======== Material for this exercise ========
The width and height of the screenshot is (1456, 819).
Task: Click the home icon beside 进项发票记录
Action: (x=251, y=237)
========
======== Material for this exercise ========
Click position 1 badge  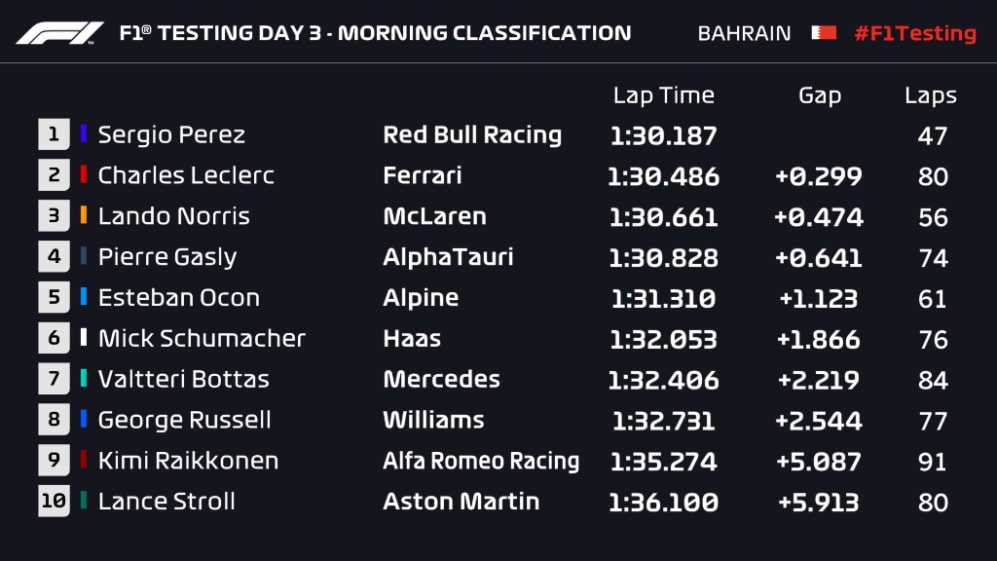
========
======== Material for this exercise ========
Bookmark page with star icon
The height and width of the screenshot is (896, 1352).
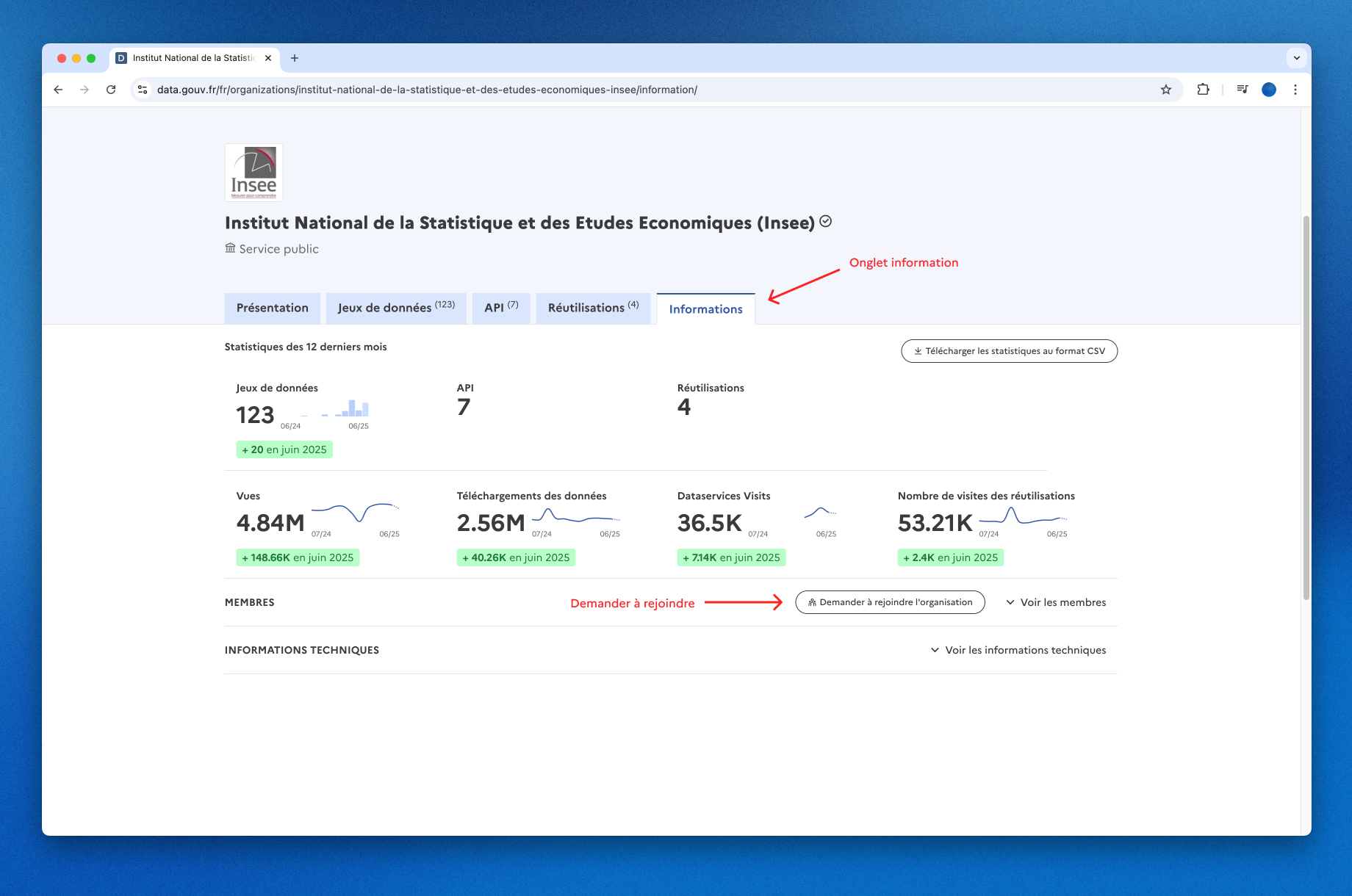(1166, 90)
========
**Aim of the task:**
Output the records from the line containing "The width and" up to and including the line containing "Action: (x=251, y=237)", reproducing each line exactly.

**Result of the task:**
The width and height of the screenshot is (1456, 819).
Task: Click the home icon beside 进项发票记录
Action: (x=251, y=237)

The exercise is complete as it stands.